LISTED ENTRIES:

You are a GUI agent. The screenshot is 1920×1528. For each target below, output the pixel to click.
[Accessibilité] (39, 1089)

...

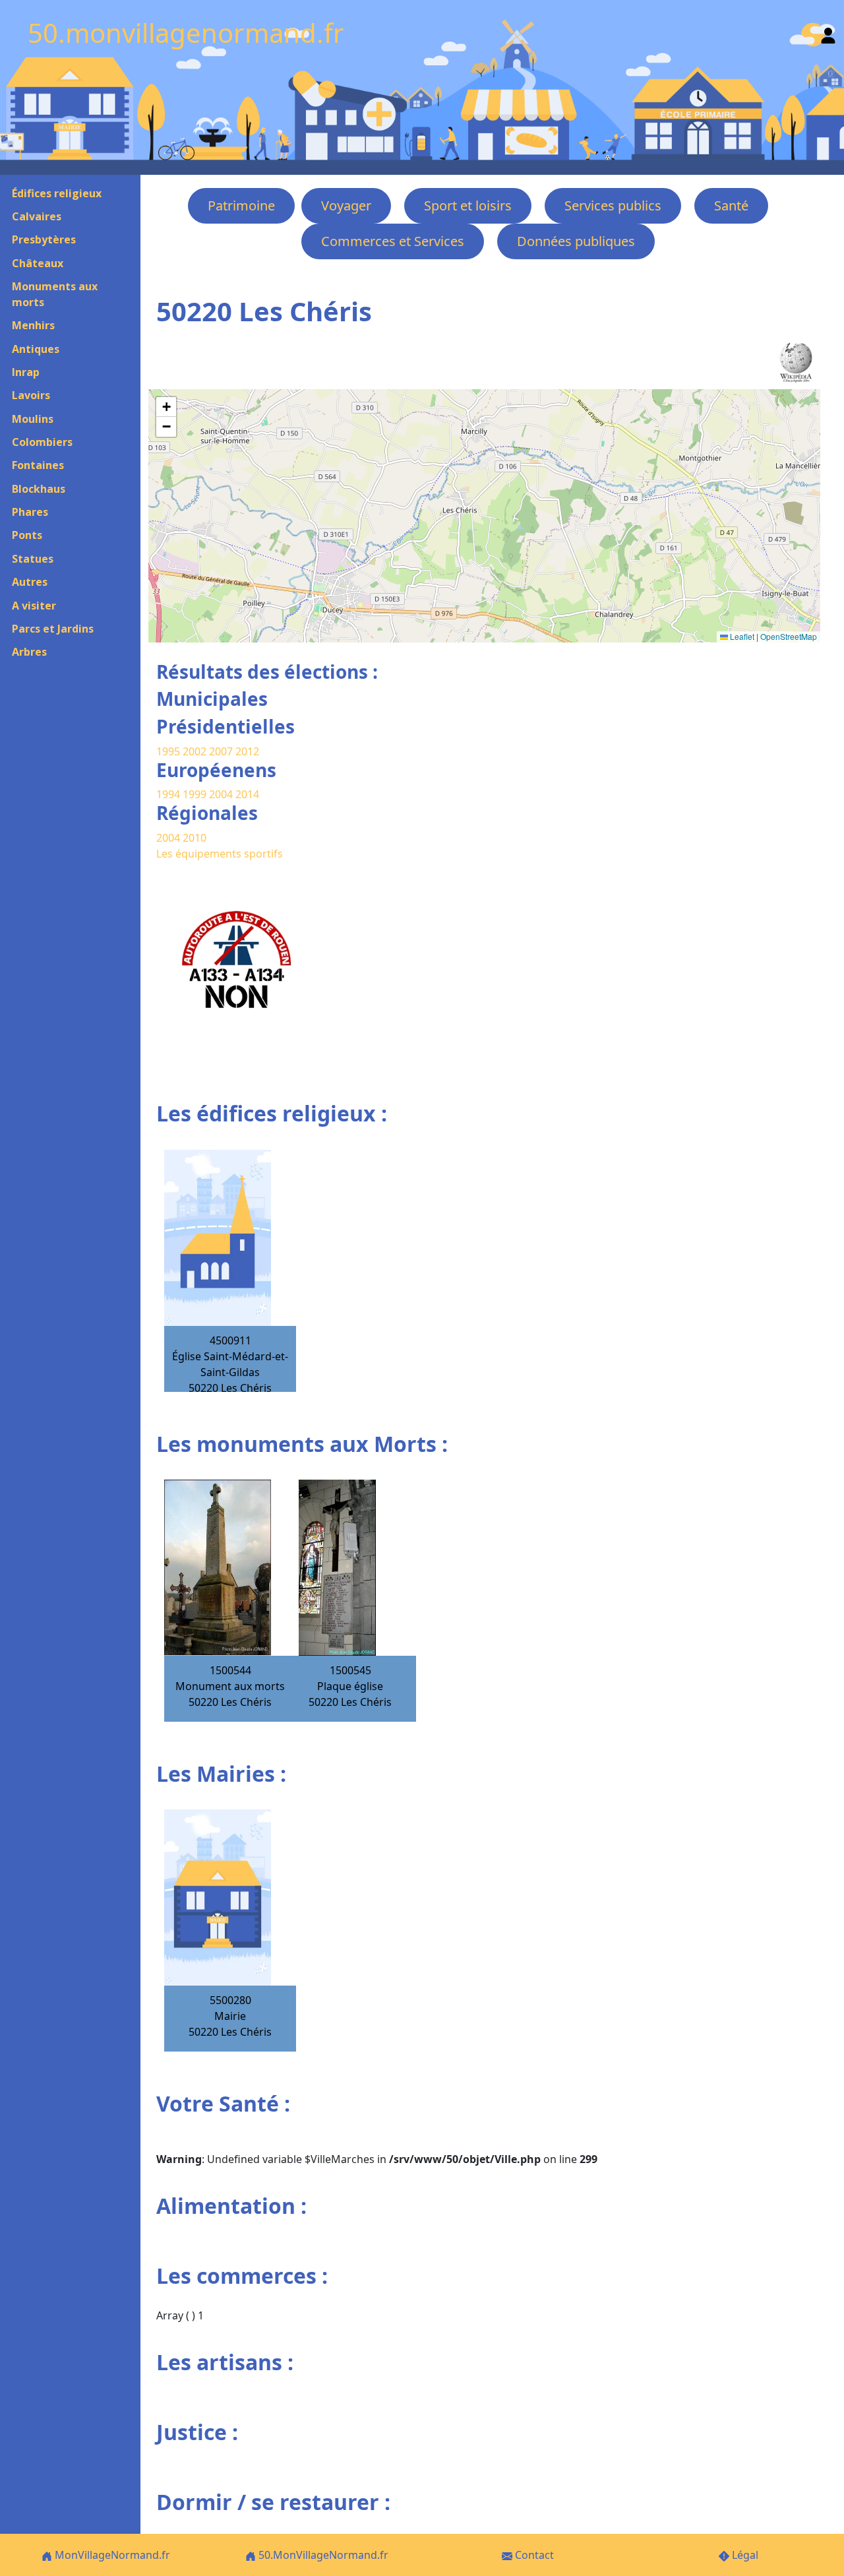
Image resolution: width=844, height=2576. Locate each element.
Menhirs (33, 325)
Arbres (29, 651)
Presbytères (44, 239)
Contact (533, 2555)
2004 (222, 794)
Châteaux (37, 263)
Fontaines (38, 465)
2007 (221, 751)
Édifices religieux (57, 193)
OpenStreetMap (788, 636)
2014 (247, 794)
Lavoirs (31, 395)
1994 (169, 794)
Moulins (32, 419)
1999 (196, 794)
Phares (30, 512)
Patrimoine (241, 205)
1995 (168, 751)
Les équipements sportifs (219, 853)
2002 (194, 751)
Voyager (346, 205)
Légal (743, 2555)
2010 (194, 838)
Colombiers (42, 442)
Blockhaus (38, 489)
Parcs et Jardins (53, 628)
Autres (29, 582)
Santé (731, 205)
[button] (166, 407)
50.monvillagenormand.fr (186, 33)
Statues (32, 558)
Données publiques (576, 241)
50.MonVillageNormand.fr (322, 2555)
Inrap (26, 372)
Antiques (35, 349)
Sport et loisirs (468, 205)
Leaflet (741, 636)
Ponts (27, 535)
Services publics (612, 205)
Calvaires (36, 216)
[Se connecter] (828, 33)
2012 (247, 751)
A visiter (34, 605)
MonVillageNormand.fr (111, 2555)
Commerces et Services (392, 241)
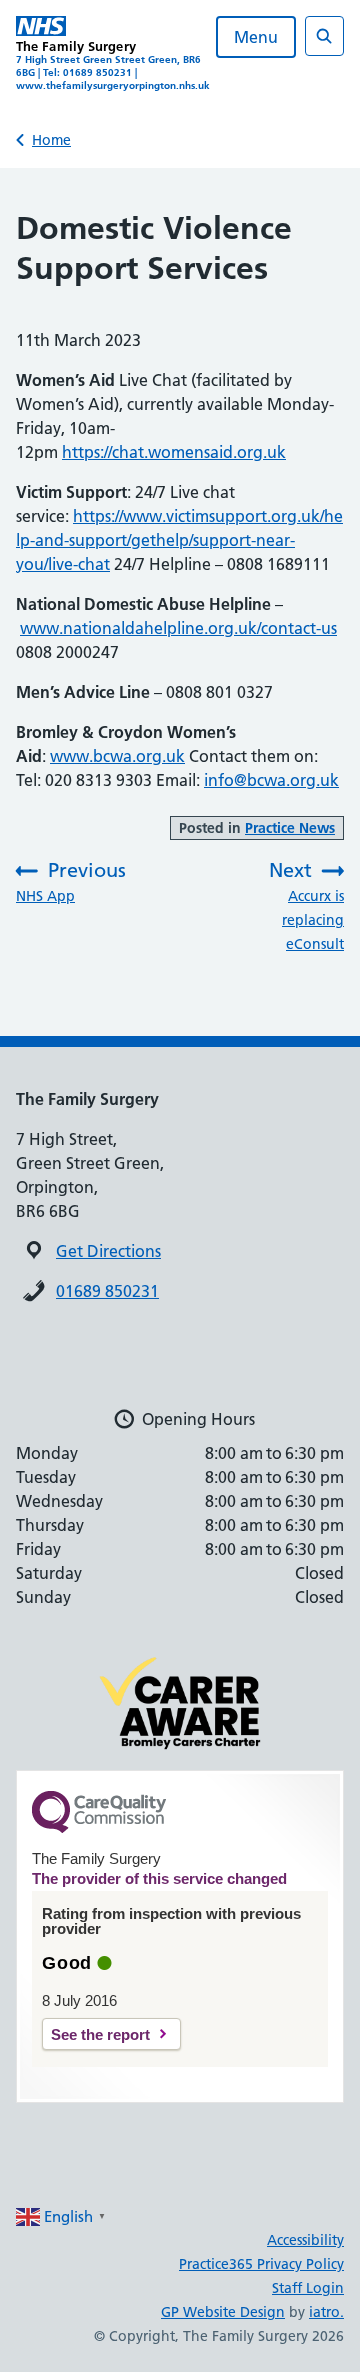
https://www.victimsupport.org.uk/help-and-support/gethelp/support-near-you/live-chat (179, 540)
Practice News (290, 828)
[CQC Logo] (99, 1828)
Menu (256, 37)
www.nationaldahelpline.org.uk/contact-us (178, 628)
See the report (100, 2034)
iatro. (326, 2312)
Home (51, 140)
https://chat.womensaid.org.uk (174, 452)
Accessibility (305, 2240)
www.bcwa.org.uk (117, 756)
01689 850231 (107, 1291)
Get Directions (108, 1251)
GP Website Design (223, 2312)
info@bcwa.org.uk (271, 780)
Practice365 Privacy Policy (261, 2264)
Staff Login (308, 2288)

SHORT PROBLEM:
Reproduce the rows between the lines holding "01689 850231 (107, 1291)" and "Staff Login (308, 2288)", inclusive, with each click coordinate in the answers scaled by 1.3 and rounded to the nearest whole number, halves rounded up.

OUTPUT OF THE TASK:
01689 850231 (139, 1678)
Get Directions (140, 1626)
GP Website Design (290, 3006)
info@bcwa.org.uk (352, 1014)
Practice365 Privacy Policy (339, 2943)
Staff Login (400, 2974)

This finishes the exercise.